In 2014 Microsoft made the CEO change from Ballmer to Nadella and the stock has never looked back. It passed its dotcom bubble highs in 2016 (around $60) and has enjoyed a breakout since that now has the stock poised to print $100. In April, a couple of weeks ahead of their fiscal third-quarter results, and when the stock was trading in the low 90’s we detailed a hedge for those long the stock, that would allow for room for the stock to get to 100, while closely placing protection just below in case the report caused profit taking that took the stock lower. Here’s what we said at the time and the initial hedge versus long stock. From April 12th:
While the move from 2014 looks parabolic, shares of MSFT have demonstrated some nice relative out-performance over the last month, down only 4% from its all-time highs made in March, and basing for most of 2018. With the company set to report fiscal Q3 earnings on April 26th I think its safe to say that new highs could easily be in order, maybe finally touch the nice round number of $100 on a beat and raise.
But a miss and a guide lower and you have the stock re-testing last month’s lows near $87. Holders of the stock might consider collaring stock into the print…
VS 100 shares of MSFT ($93) Buy May 87.50 / 100 collar for 50 cents
-Sell to open 1 May 100 call at 90 cents
-Buy to open 1 May 87.50 put for $1.40
The stock is now $98, approaching that $100 level and with this collar expiring at the end of the week let’s check back in and see if anything needs to be done.
The initial hedge cost .50 and allowed enough room for the stock to get to 100. At $98 the collar can be allowed to expire this Friday or closed right now for about .10. Closing the collar means the total cost of the hedge is .60 (plus commissions).
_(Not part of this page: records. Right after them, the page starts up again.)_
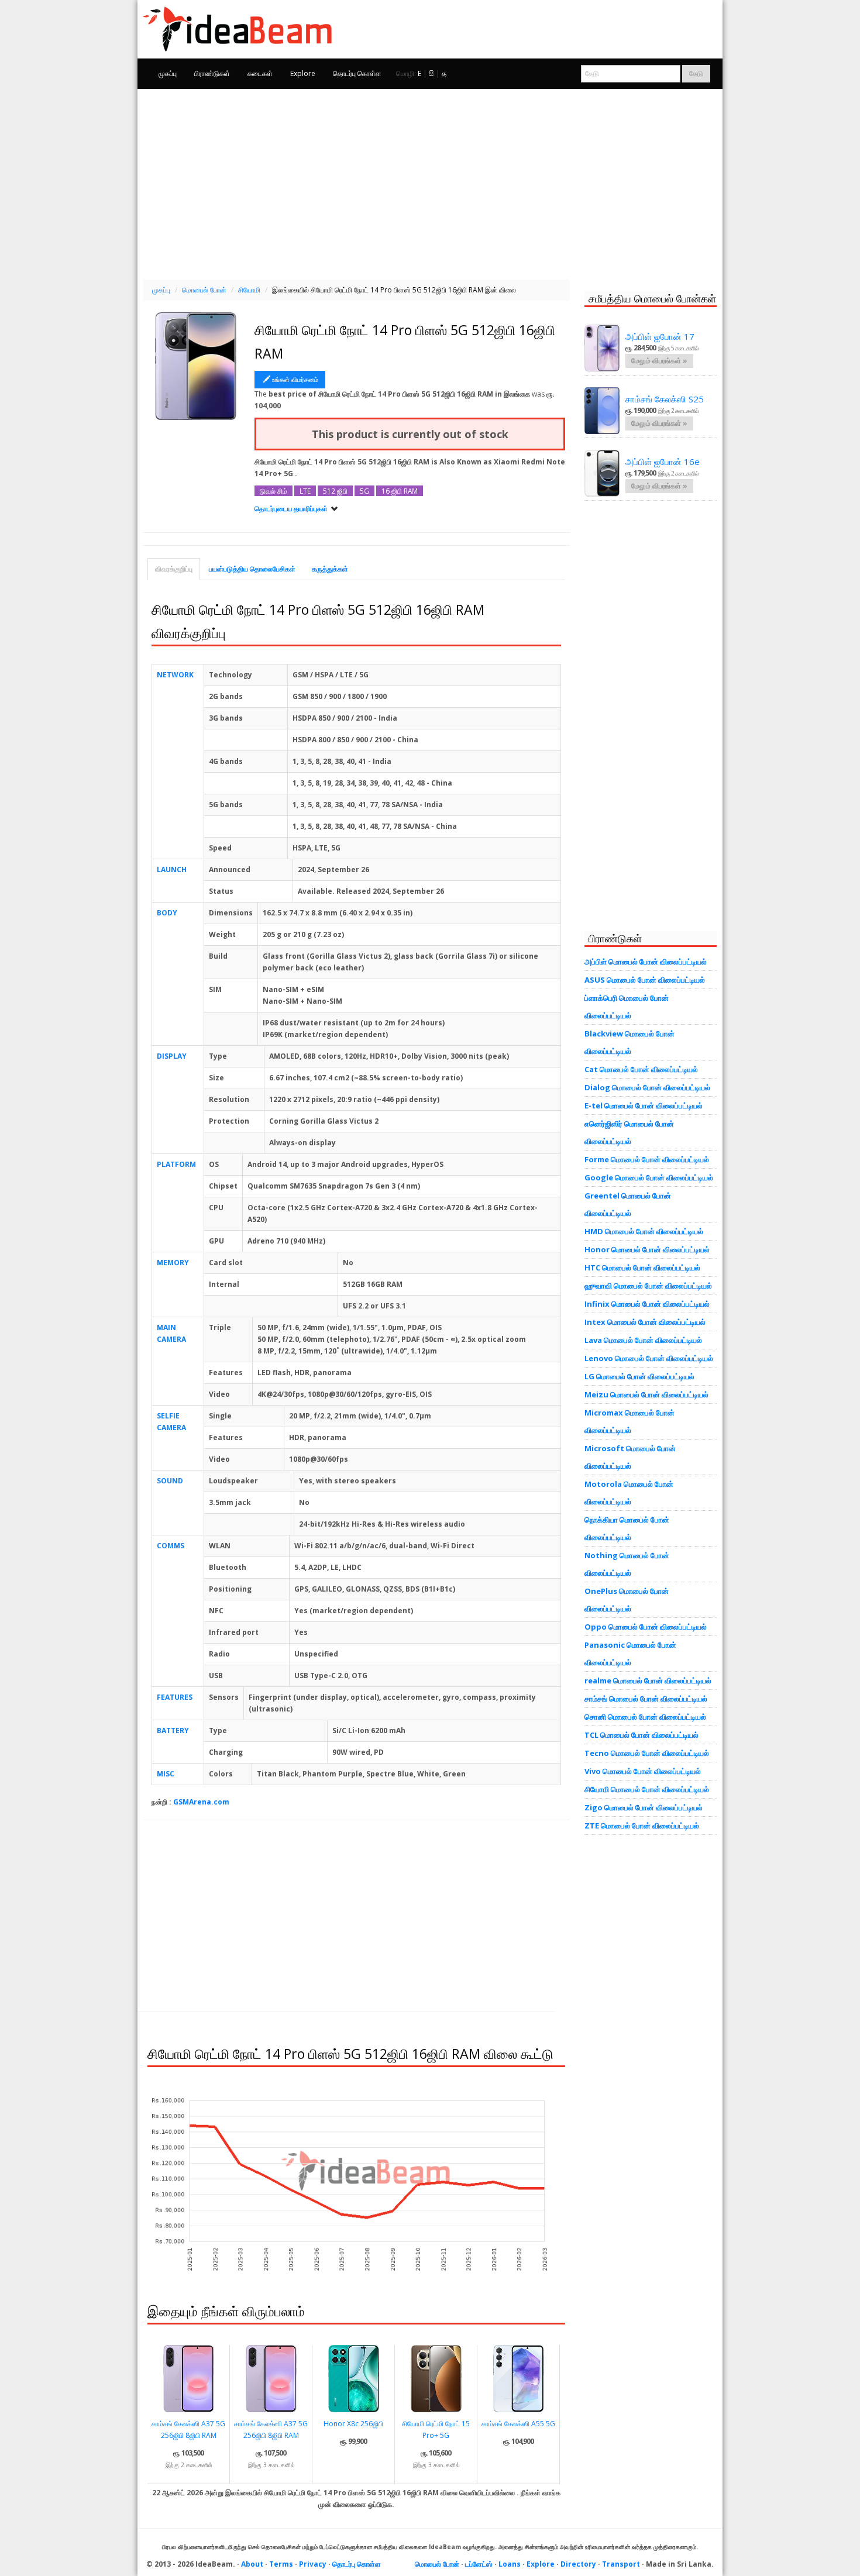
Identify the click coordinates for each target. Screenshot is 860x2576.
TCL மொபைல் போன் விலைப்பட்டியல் (641, 1735)
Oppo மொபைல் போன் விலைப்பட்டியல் (645, 1626)
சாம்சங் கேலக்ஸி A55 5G (518, 2424)
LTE (305, 490)
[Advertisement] (430, 182)
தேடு (696, 73)
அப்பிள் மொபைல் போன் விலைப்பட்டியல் (645, 961)
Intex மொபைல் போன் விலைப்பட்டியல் (645, 1322)
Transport (621, 2564)
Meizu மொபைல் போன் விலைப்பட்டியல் (646, 1394)
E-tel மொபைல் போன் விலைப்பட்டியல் (643, 1105)
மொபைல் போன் (437, 2564)
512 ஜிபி (335, 490)
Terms (281, 2564)
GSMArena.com (201, 1802)
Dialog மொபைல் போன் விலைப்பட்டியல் (647, 1087)
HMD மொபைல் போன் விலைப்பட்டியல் (643, 1231)
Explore (302, 73)
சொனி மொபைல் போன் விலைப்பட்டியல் (645, 1716)
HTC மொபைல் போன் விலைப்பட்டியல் (642, 1267)
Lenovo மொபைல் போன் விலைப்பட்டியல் (648, 1358)
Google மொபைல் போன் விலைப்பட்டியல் (648, 1177)
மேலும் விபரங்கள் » (659, 361)
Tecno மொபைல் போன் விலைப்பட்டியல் (646, 1753)
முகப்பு (168, 73)
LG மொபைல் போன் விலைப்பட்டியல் (639, 1376)
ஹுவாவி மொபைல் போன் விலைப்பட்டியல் (648, 1285)
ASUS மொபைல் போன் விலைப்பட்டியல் (644, 979)
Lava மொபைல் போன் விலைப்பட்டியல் (643, 1340)
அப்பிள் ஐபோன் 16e (662, 461)
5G (364, 490)
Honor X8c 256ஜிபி (353, 2424)
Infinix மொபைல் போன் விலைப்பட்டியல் (647, 1304)
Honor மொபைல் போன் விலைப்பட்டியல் (647, 1249)
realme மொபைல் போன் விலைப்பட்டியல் (647, 1680)
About (252, 2564)
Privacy (312, 2564)
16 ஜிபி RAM (399, 490)
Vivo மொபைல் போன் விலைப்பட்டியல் (642, 1771)
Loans (509, 2564)
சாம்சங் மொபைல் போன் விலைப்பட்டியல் (645, 1698)
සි (431, 73)
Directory (578, 2564)
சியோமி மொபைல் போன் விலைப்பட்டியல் (646, 1789)
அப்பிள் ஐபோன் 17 (659, 336)
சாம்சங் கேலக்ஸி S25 (664, 399)
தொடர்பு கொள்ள (357, 73)
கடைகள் (260, 73)
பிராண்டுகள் (212, 73)
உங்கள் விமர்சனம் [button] (295, 379)
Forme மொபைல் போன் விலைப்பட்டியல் (646, 1159)
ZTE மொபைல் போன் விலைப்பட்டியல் (641, 1825)
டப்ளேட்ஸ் (479, 2564)
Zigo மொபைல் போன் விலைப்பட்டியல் (643, 1807)
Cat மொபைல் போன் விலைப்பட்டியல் (641, 1069)
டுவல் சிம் (273, 490)
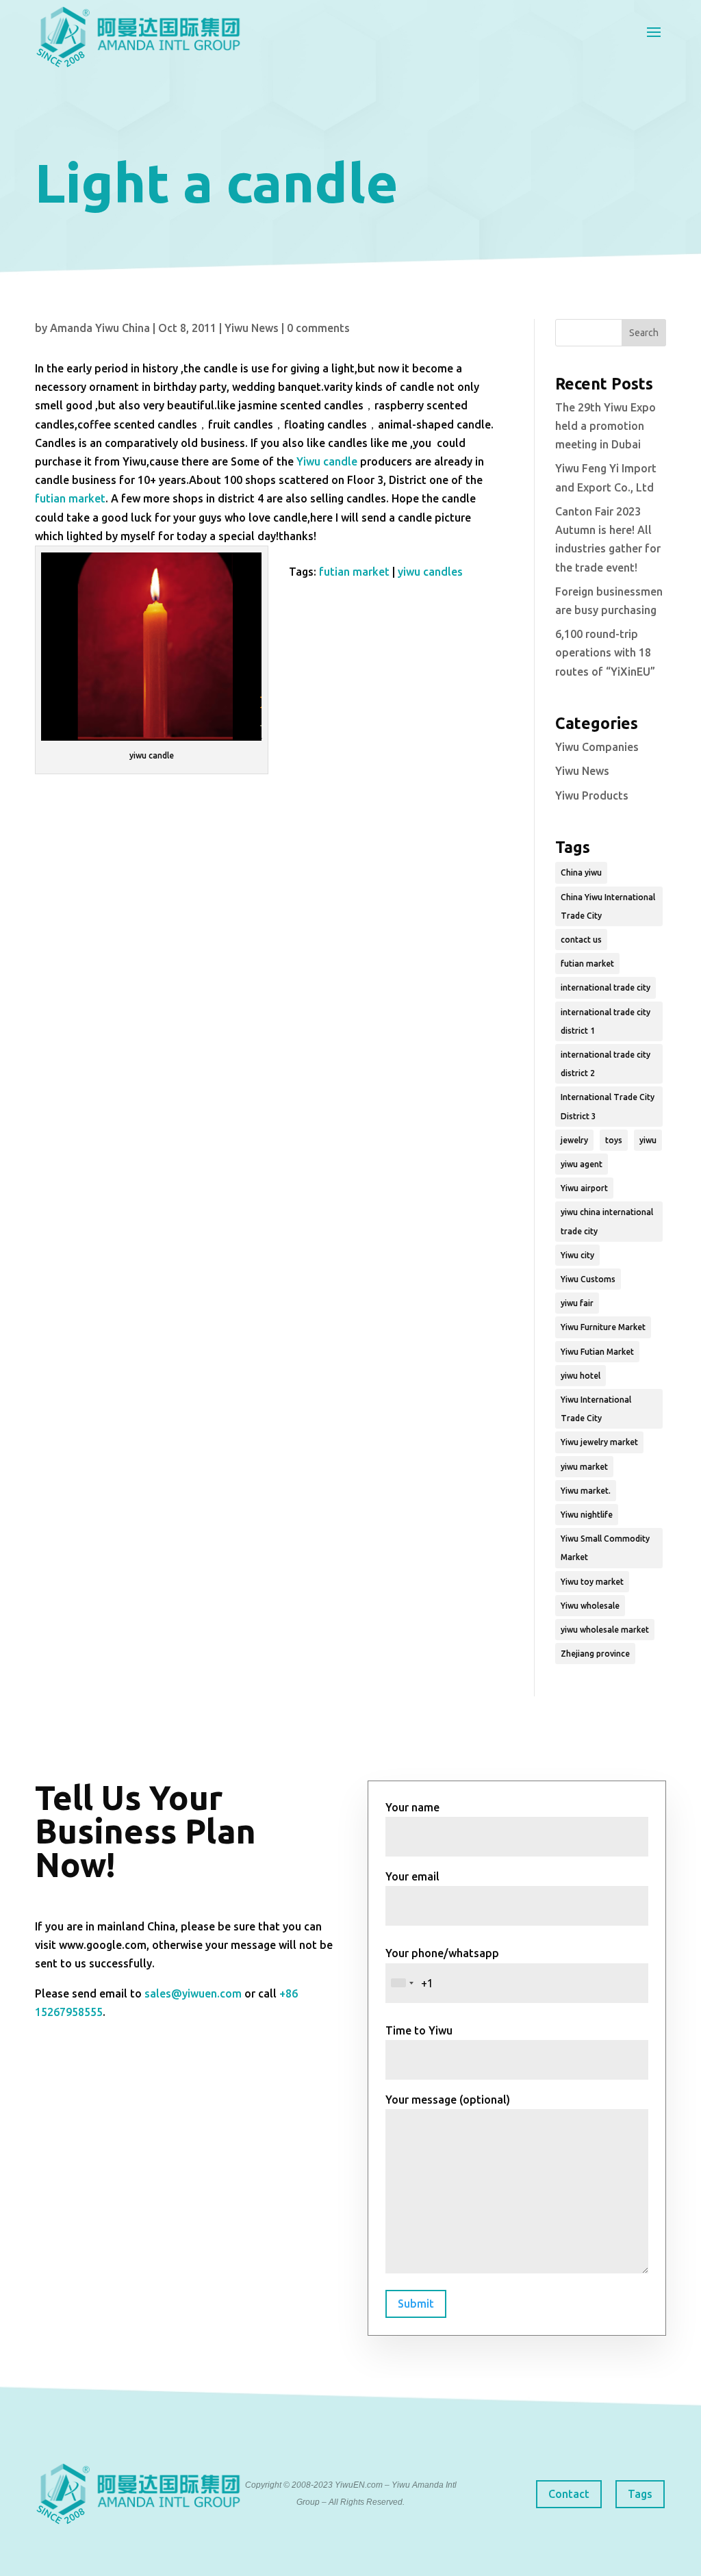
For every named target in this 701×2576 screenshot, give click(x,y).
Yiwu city (577, 1255)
That’s not bad versus the 5.00 profit in the stock (and the peace of mind a hedge can provide into earnings in a volatile market).
That’s a good lesson for a long term holding in a mature stock like MSFT. You don’t want to be forced to take profits on the way up, but at the same time you don’t want to waste a lot of money on hedges. The collar was cheap, made sense after the stock’s run over the last few years and allowed for realistic room for the stock to continue higher towards 100.
After this collar is closed (or allowed to expire on Friday) It probably makes sense for long holders to see what happens when the stock gets to the 100 level as it may be a good timing to add some yield with a call sale a bit above 100. The round number could mean some profit taking orders are lurking there or slightly above, an overwrite at 105 or so won’t act as a hedge if the stock were to fail at that level and go substantially lower, but it could act as a nice little opportunity if the stock consolidates or only pulls back slightly.